Los jerosolimitanos y todo el pueblo de Israel estaban, en aquel tiempo, sofocados, demolidos, hartos de tantos años de opresión, del dominio imperial de Roma, de tantas guerras perdidas, de prácticas religiosas que no los dejaban respirar.
En situaciones así, la esperanza adquiere un valor extremo.
Por eso, cuando llega Jesús de Nazareth montado en un burrito, recordaron las antiguas promesas de su pueblo y se encendieron de alegría, una alegría que estará teñida de uno de los misterios humanos, el pecado. Muchos de los que ahora lo aclaman, en unos días clamarán por su muerte.
Pero esas gentes -especialmente los niños- hoy celebran.
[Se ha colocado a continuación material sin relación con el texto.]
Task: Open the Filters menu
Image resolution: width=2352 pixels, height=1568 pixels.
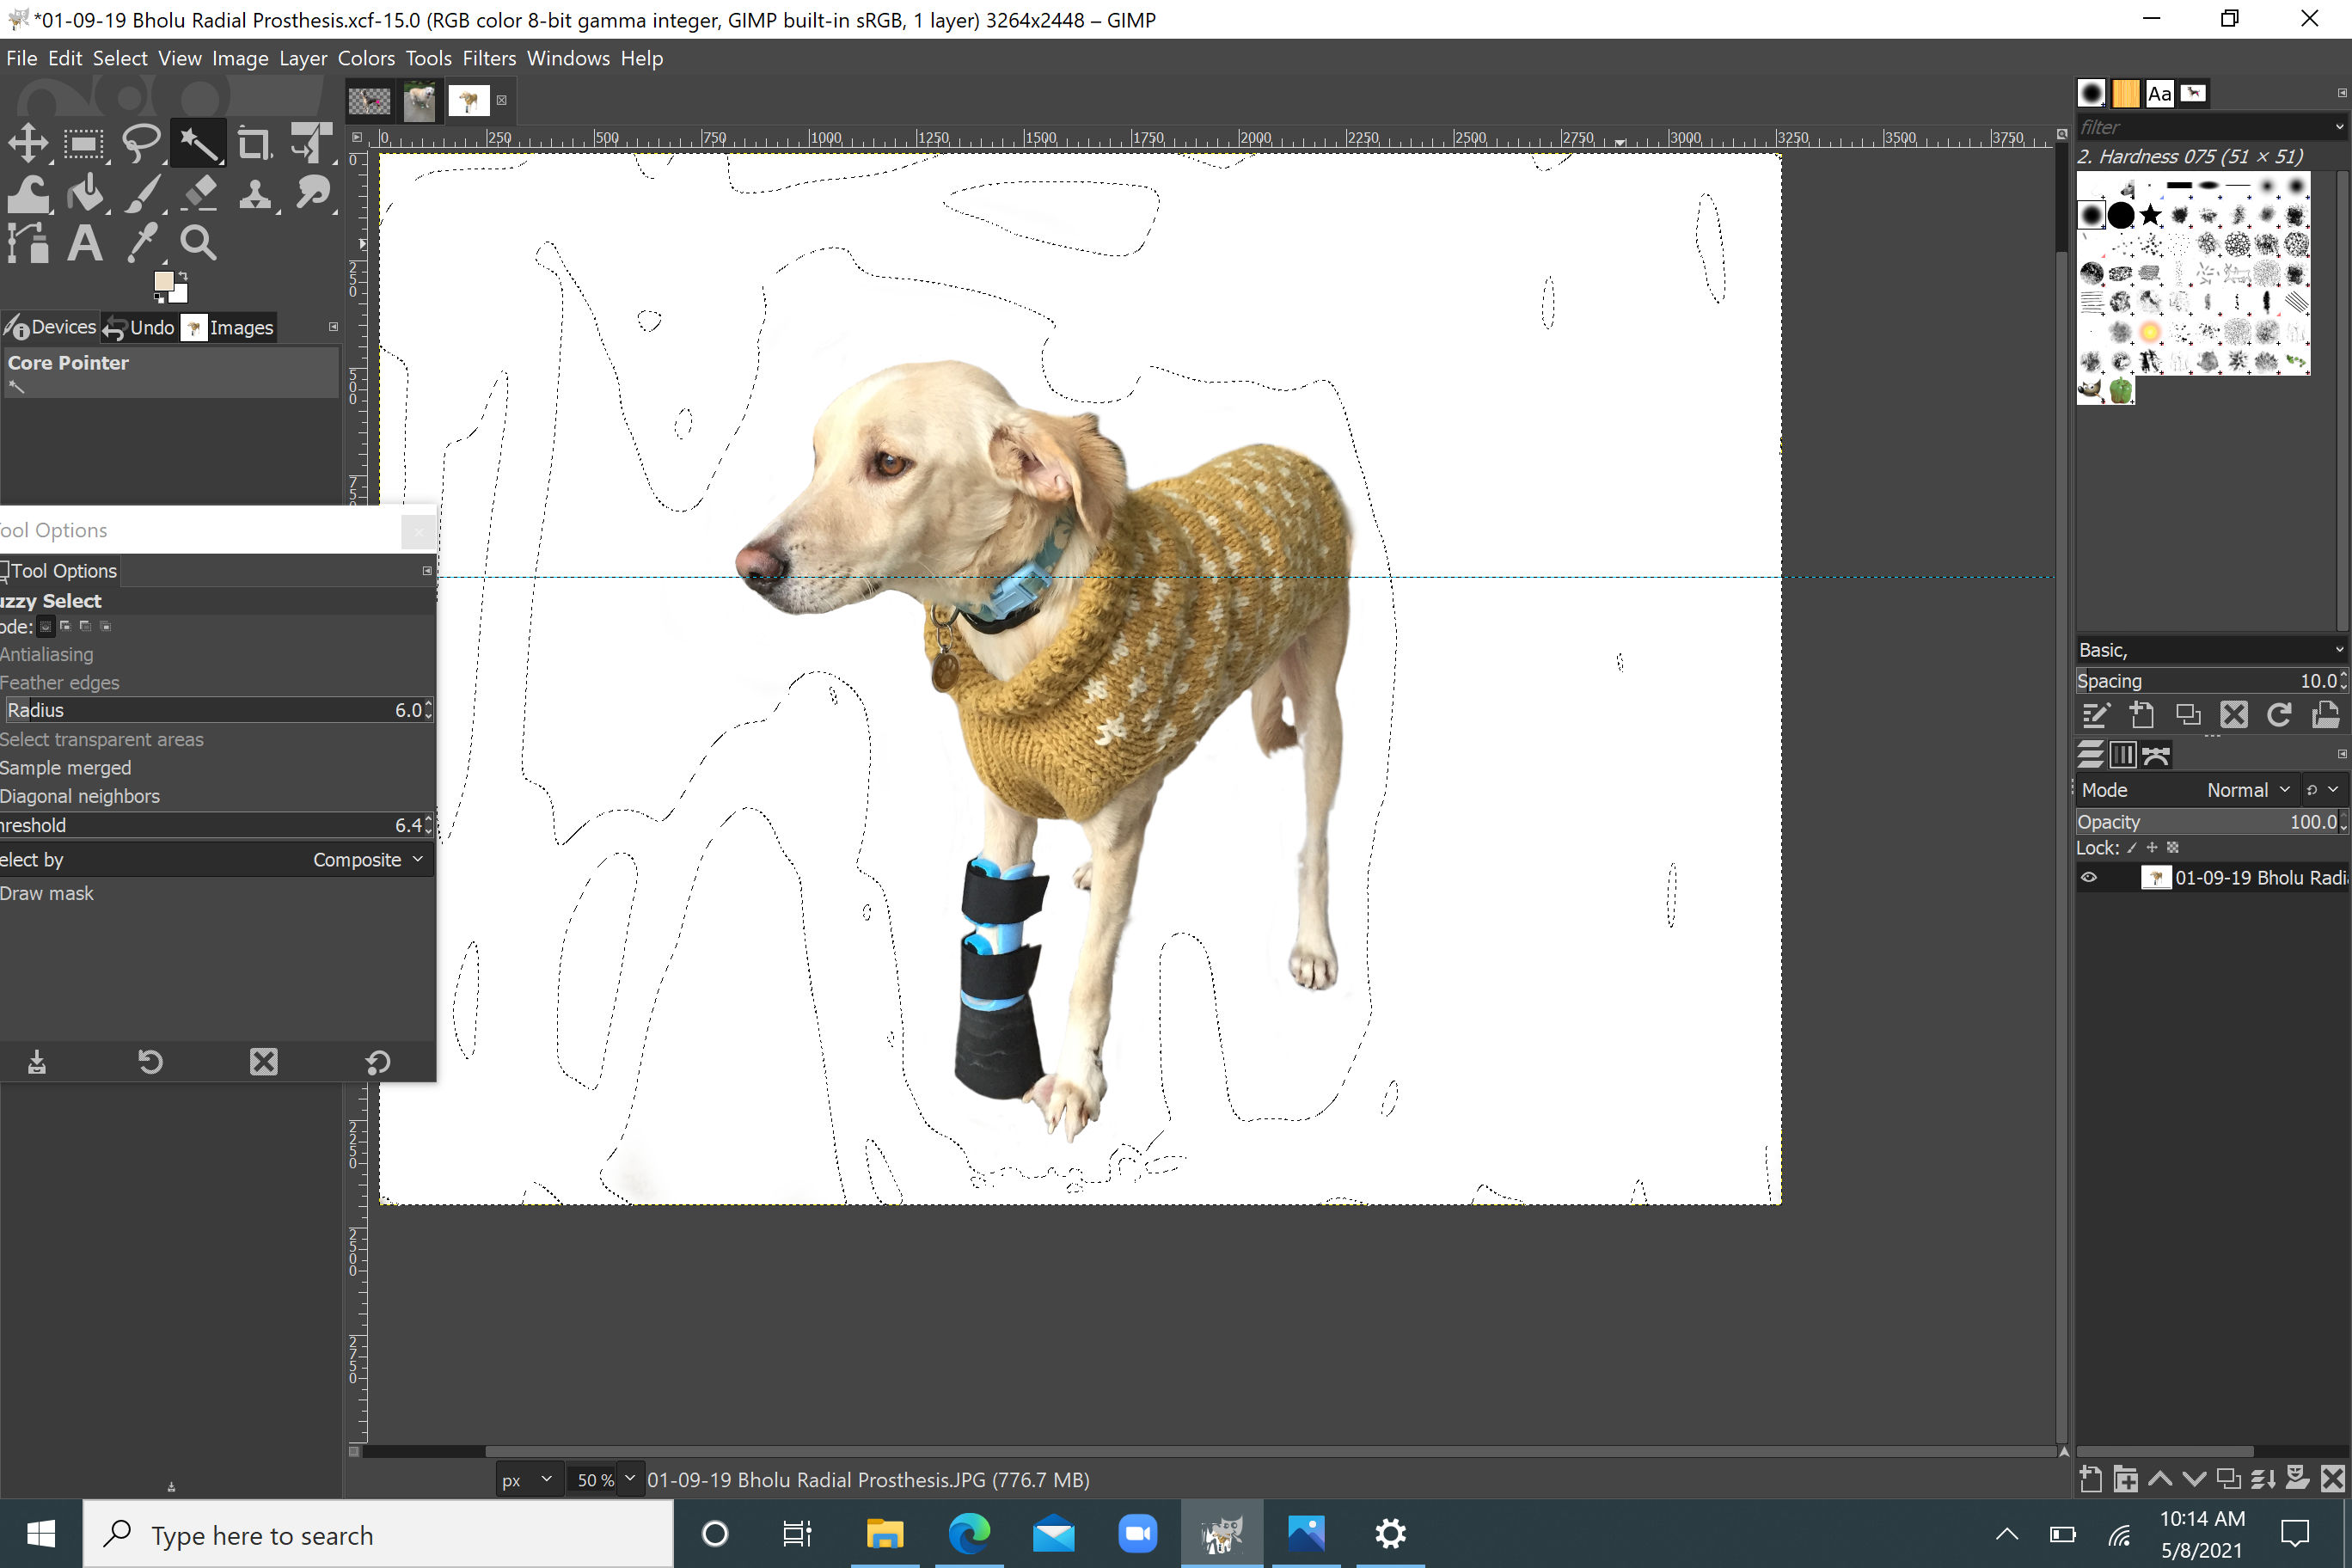Action: pos(488,58)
Agitan palmas y ramas de olivo, y muchos se quitan los mantos, poniéndolos como una alfombra al paso del Maestro. No es sólo un gesto afectuoso: quitarse el manto implica quedar desprotegido, sacarse todo lo que uno es habitualmente, prácticamente quedarse a la intemperie de donde se acabaron las certezas racionales.
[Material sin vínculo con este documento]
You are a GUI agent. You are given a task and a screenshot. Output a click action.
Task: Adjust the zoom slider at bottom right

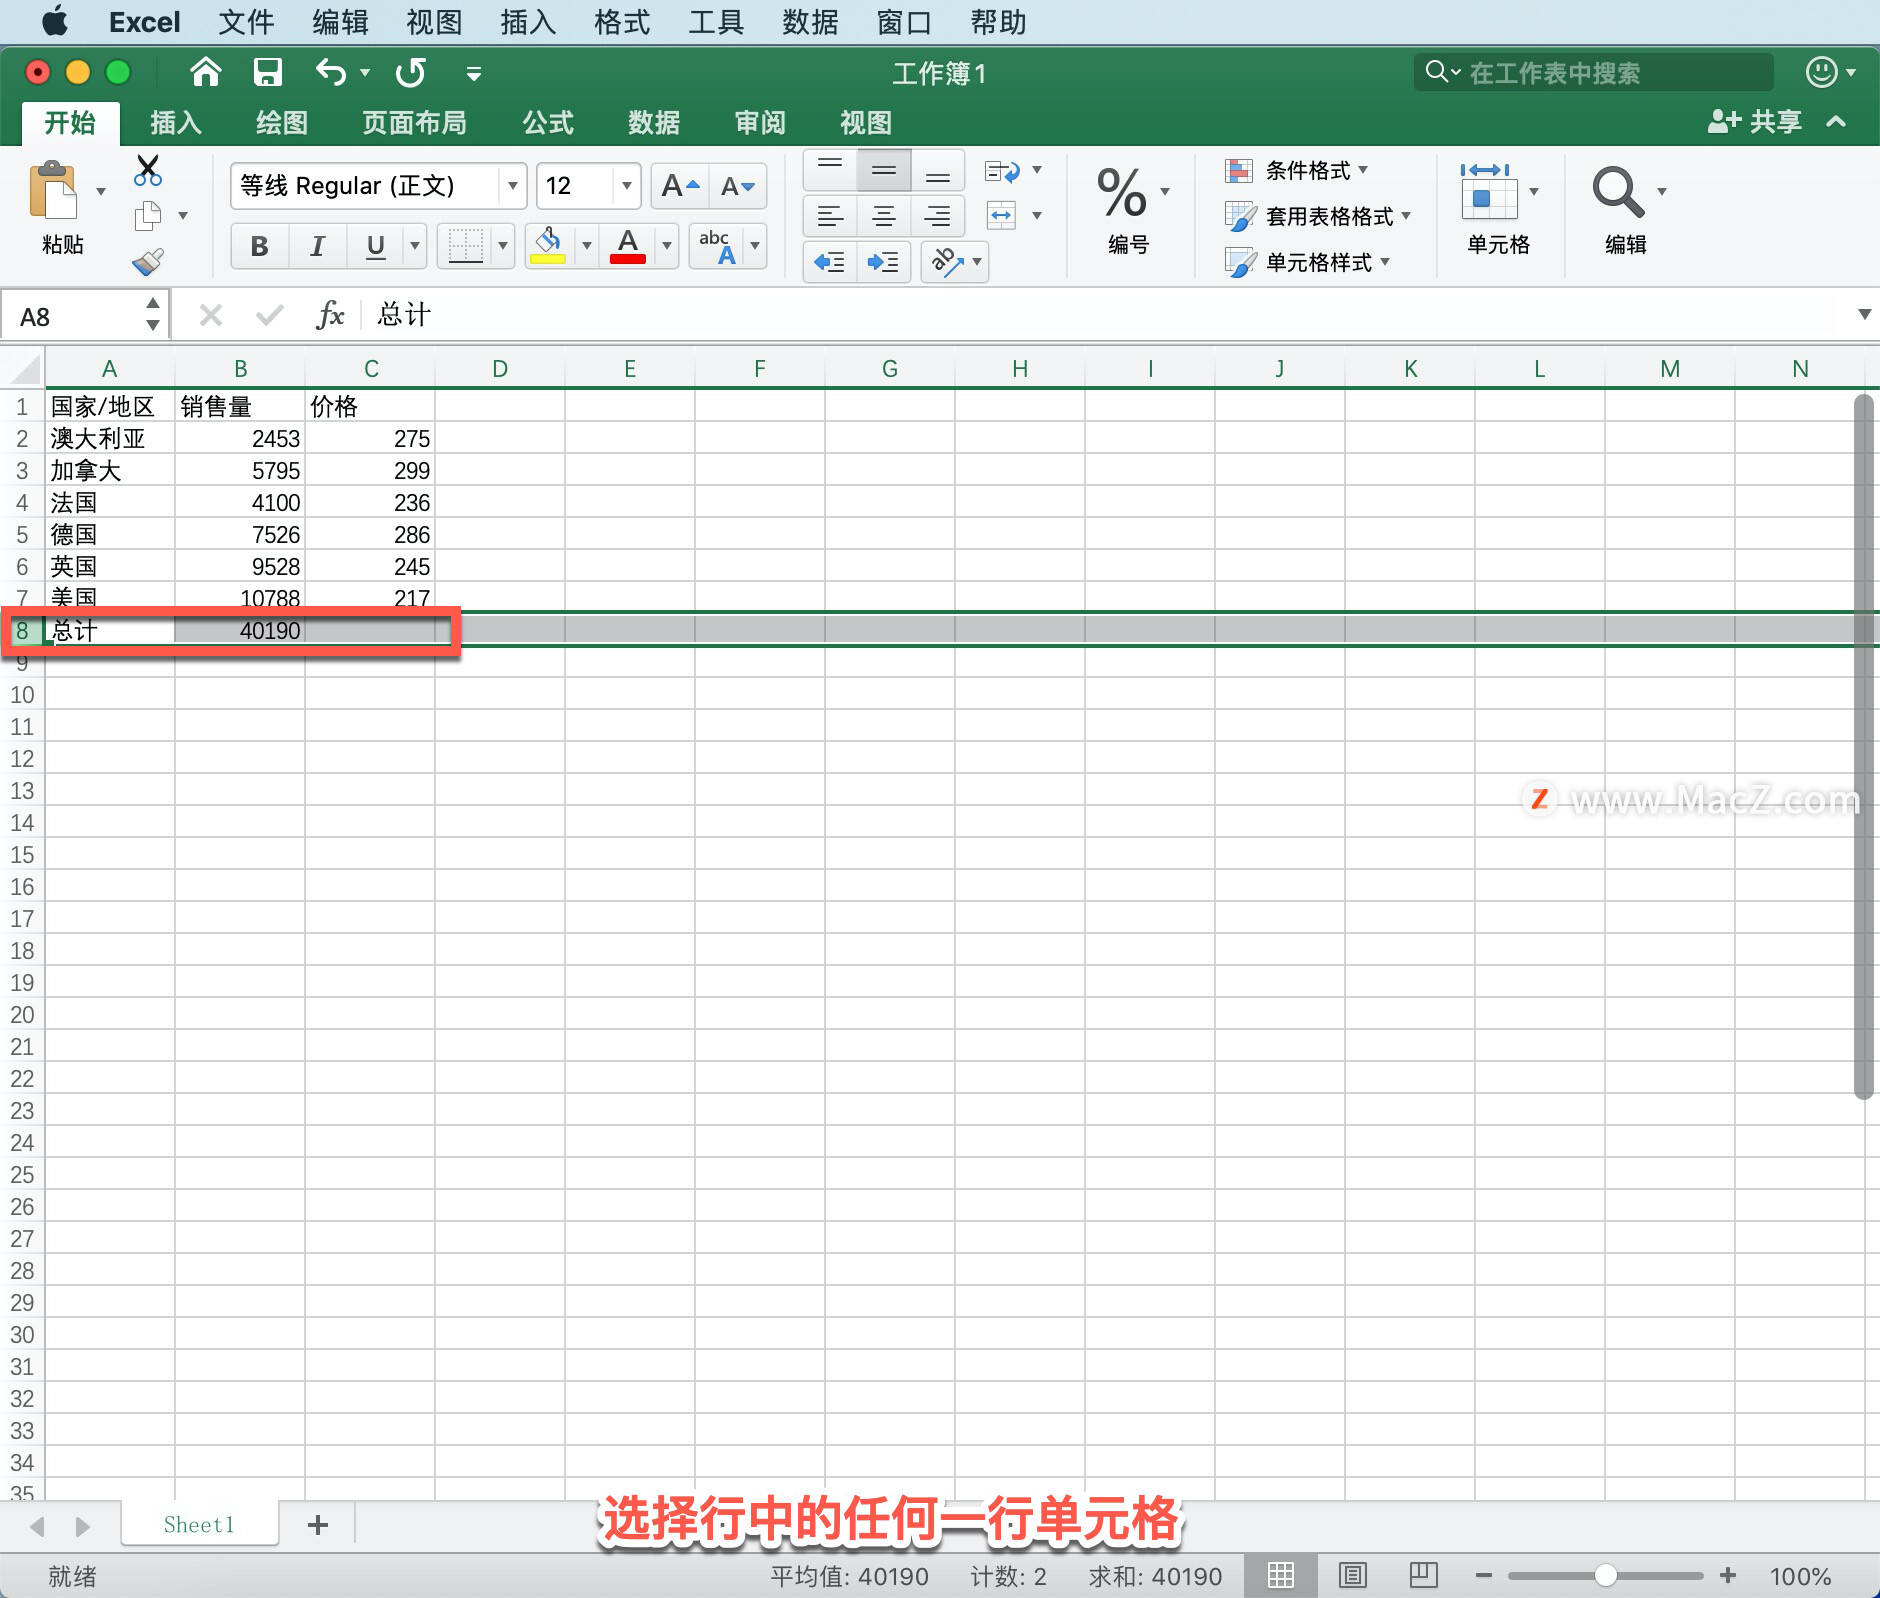point(1608,1575)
Cristo hoy llega a nuestras existencias. Es el momento de poner a sus pies nuestros mantos, nuestras existencias, todo lo que somos, despojados de todo lo vano, para reconocer al Salvador que llega, al Libertador que humildemente está llegando a nuestras vidas para que la vida no se apague, para que Dios definitivamente encuentre hogar en los corazones de todos nosotros.